*** Opening of Source information ***

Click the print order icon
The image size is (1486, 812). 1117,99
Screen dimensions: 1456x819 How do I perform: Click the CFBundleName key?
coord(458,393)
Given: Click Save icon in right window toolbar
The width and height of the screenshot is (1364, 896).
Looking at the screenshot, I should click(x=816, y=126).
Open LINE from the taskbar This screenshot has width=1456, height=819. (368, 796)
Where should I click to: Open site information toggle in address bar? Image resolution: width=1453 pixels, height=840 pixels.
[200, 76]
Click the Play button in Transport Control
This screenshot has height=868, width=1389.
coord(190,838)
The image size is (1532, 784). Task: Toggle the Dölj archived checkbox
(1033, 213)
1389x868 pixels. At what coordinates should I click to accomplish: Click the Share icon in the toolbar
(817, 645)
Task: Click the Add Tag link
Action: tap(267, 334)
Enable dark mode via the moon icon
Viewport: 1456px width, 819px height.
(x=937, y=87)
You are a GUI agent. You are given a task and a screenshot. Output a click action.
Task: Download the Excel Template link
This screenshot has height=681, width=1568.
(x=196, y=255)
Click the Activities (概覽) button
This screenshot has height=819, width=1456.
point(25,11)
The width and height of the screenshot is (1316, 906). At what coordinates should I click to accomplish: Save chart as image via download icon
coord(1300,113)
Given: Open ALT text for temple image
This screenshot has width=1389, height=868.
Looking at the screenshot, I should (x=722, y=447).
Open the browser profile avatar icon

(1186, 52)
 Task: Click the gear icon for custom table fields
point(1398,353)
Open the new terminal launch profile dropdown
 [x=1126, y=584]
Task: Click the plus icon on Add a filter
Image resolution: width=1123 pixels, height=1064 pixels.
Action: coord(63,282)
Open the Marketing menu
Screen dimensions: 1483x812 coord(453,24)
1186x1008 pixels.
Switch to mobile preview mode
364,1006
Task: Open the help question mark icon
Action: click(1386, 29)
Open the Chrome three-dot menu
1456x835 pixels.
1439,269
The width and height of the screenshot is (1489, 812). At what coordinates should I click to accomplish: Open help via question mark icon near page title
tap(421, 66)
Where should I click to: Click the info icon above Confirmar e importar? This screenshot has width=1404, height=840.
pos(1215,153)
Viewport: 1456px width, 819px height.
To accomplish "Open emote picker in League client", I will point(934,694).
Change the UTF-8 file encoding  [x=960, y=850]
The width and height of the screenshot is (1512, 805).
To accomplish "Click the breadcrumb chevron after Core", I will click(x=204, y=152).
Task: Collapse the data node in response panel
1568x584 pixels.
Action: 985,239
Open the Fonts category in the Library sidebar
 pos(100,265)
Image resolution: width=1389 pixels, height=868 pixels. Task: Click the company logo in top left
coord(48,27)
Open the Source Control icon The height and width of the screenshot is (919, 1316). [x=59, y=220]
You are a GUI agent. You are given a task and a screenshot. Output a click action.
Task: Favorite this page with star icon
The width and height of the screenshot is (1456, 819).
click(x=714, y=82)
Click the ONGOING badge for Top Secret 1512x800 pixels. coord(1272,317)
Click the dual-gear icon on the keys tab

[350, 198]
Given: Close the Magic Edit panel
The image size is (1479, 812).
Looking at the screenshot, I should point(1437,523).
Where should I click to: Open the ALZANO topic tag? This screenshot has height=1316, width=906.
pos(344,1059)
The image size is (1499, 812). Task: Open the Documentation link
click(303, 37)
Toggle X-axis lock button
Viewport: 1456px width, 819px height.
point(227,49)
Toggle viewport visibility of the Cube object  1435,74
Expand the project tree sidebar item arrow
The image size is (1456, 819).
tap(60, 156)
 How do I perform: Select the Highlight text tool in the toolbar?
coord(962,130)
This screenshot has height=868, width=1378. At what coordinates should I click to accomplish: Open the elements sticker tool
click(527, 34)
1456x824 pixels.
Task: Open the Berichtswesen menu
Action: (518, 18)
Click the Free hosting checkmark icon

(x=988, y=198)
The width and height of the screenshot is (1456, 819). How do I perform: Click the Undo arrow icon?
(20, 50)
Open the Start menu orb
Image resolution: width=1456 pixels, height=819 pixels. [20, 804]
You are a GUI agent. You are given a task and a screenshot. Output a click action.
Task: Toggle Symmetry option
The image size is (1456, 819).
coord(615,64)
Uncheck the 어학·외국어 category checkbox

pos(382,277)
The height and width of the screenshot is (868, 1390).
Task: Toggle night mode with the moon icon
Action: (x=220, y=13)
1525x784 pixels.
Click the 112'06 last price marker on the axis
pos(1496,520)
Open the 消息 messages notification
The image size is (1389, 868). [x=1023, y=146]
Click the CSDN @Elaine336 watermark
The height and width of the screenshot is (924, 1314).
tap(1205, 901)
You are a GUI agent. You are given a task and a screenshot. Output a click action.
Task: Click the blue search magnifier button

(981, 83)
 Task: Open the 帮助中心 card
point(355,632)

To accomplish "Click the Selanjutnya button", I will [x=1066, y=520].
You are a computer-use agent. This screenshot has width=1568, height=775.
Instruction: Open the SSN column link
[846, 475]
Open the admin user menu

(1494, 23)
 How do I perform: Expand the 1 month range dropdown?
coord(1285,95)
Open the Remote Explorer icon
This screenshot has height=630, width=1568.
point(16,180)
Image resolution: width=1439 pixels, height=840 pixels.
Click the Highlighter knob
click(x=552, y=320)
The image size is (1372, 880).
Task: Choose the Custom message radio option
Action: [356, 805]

*** Close of Source information ***

Work task: Reproduce the records exactly as they appear.

Task solution:
Click the print order icon
The image size is (1486, 812). 1117,99
Screen dimensions: 1456x819 How do I perform: Click the CFBundleName key?
coord(458,393)
Given: Click Save icon in right window toolbar
The width and height of the screenshot is (1364, 896).
Looking at the screenshot, I should click(x=816, y=126).
Open LINE from the taskbar This screenshot has width=1456, height=819. (368, 796)
Where should I click to: Open site information toggle in address bar? Image resolution: width=1453 pixels, height=840 pixels.
[200, 76]
Click the Play button in Transport Control
This screenshot has height=868, width=1389.
coord(190,838)
The image size is (1532, 784). Task: Toggle the Dölj archived checkbox
(1033, 213)
1389x868 pixels. At what coordinates should I click to accomplish: Click the Share icon in the toolbar
(817, 645)
Task: Click the Add Tag link
Action: tap(267, 334)
Enable dark mode via the moon icon
Viewport: 1456px width, 819px height.
(x=937, y=87)
You are a GUI agent. You are given a task and a screenshot. Output a click action.
Task: Download the Excel Template link
This screenshot has height=681, width=1568.
(x=196, y=255)
Click the Activities (概覽) button
This screenshot has height=819, width=1456.
point(25,11)
The width and height of the screenshot is (1316, 906). At what coordinates should I click to accomplish: Save chart as image via download icon
coord(1300,113)
Given: Open ALT text for temple image
This screenshot has width=1389, height=868.
Looking at the screenshot, I should (x=722, y=447).
Open the browser profile avatar icon

(1186, 52)
 Task: Click the gear icon for custom table fields
point(1398,353)
Open the new terminal launch profile dropdown
 [x=1126, y=584]
Task: Click the plus icon on Add a filter
Image resolution: width=1123 pixels, height=1064 pixels.
Action: coord(63,282)
Open the Marketing menu
Screen dimensions: 1483x812 coord(453,24)
1186x1008 pixels.
Switch to mobile preview mode
364,1006
Task: Open the help question mark icon
Action: click(1386, 29)
Open the Chrome three-dot menu
1456x835 pixels.
1439,269
The width and height of the screenshot is (1489, 812). At what coordinates should I click to accomplish: Open help via question mark icon near page title
tap(421, 66)
Where should I click to: Click the info icon above Confirmar e importar? This screenshot has width=1404, height=840.
pos(1215,153)
Viewport: 1456px width, 819px height.
To accomplish "Open emote picker in League client", I will point(934,694).
Change the UTF-8 file encoding  [x=960, y=850]
The width and height of the screenshot is (1512, 805).
To accomplish "Click the breadcrumb chevron after Core", I will click(x=204, y=152).
Task: Collapse the data node in response panel
1568x584 pixels.
Action: 985,239
Open the Fonts category in the Library sidebar
 pos(100,265)
Image resolution: width=1389 pixels, height=868 pixels. Task: Click the company logo in top left
coord(48,27)
Open the Source Control icon The height and width of the screenshot is (919, 1316). [x=59, y=220]
You are a GUI agent. You are given a task and a screenshot. Output a click action.
Task: Favorite this page with star icon
The width and height of the screenshot is (1456, 819).
click(x=714, y=82)
Click the ONGOING badge for Top Secret 1512x800 pixels. coord(1272,317)
Click the dual-gear icon on the keys tab

[350, 198]
Given: Close the Magic Edit panel
The image size is (1479, 812).
Looking at the screenshot, I should point(1437,523).
Where should I click to: Open the ALZANO topic tag? This screenshot has height=1316, width=906.
pos(344,1059)
The image size is (1499, 812). Task: Open the Documentation link
click(303, 37)
Toggle X-axis lock button
Viewport: 1456px width, 819px height.
point(227,49)
Toggle viewport visibility of the Cube object  1435,74
Expand the project tree sidebar item arrow
The image size is (1456, 819).
tap(60, 156)
 How do I perform: Select the Highlight text tool in the toolbar?
coord(962,130)
This screenshot has height=868, width=1378. At what coordinates should I click to accomplish: Open the elements sticker tool
click(527, 34)
1456x824 pixels.
Task: Open the Berichtswesen menu
Action: (518, 18)
Click the Free hosting checkmark icon

(x=988, y=198)
The width and height of the screenshot is (1456, 819). How do I perform: Click the Undo arrow icon?
(20, 50)
Open the Start menu orb
Image resolution: width=1456 pixels, height=819 pixels. [20, 804]
You are a GUI agent. You are given a task and a screenshot. Output a click action.
Task: Toggle Symmetry option
The image size is (1456, 819).
coord(615,64)
Uncheck the 어학·외국어 category checkbox

pos(382,277)
The height and width of the screenshot is (868, 1390).
Task: Toggle night mode with the moon icon
Action: (x=220, y=13)
1525x784 pixels.
Click the 112'06 last price marker on the axis
pos(1496,520)
Open the 消息 messages notification
The image size is (1389, 868). [x=1023, y=146]
Click the CSDN @Elaine336 watermark
The height and width of the screenshot is (924, 1314).
tap(1205, 901)
You are a GUI agent. You are given a task and a screenshot. Output a click action.
Task: Click the blue search magnifier button

(981, 83)
 Task: Open the 帮助中心 card
point(355,632)

To accomplish "Click the Selanjutnya button", I will [x=1066, y=520].
You are a computer-use agent. This screenshot has width=1568, height=775.
Instruction: Open the SSN column link
[846, 475]
Open the admin user menu

(1494, 23)
 How do I perform: Expand the 1 month range dropdown?
coord(1285,95)
Open the Remote Explorer icon
This screenshot has height=630, width=1568.
point(16,180)
Image resolution: width=1439 pixels, height=840 pixels.
Click the Highlighter knob
click(x=552, y=320)
The image size is (1372, 880).
Task: Choose the Custom message radio option
Action: [356, 805]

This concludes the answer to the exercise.